◆ **TASK TO CARRY OUT**
Could you return every line of the records below that contains the word "agent"?

Saved data entries:
──────────

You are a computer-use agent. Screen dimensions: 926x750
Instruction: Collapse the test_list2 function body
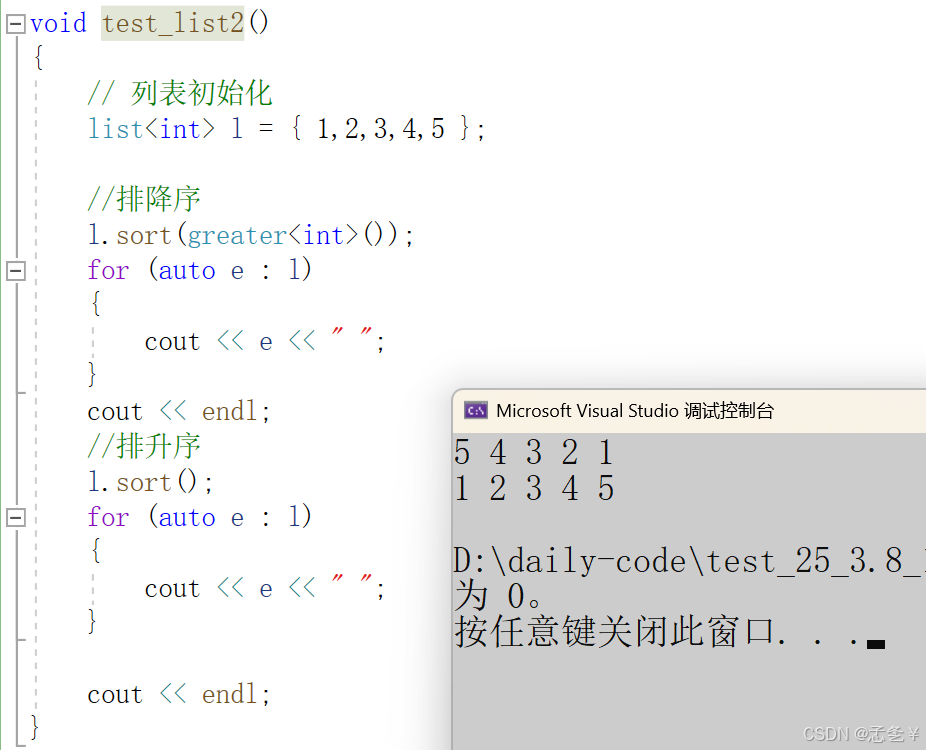[14, 23]
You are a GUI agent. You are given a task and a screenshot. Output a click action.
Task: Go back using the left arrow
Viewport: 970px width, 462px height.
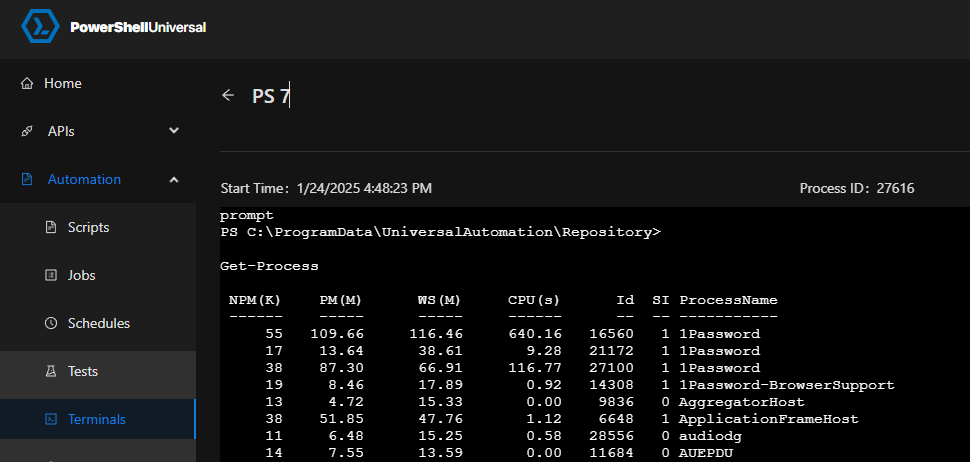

──────────

◆ **TASK OUTPUT**
You are a computer-use agent. Screen dimensions: 926x750
You are a GUI agent. You are given a task and a screenshot. Output a click action.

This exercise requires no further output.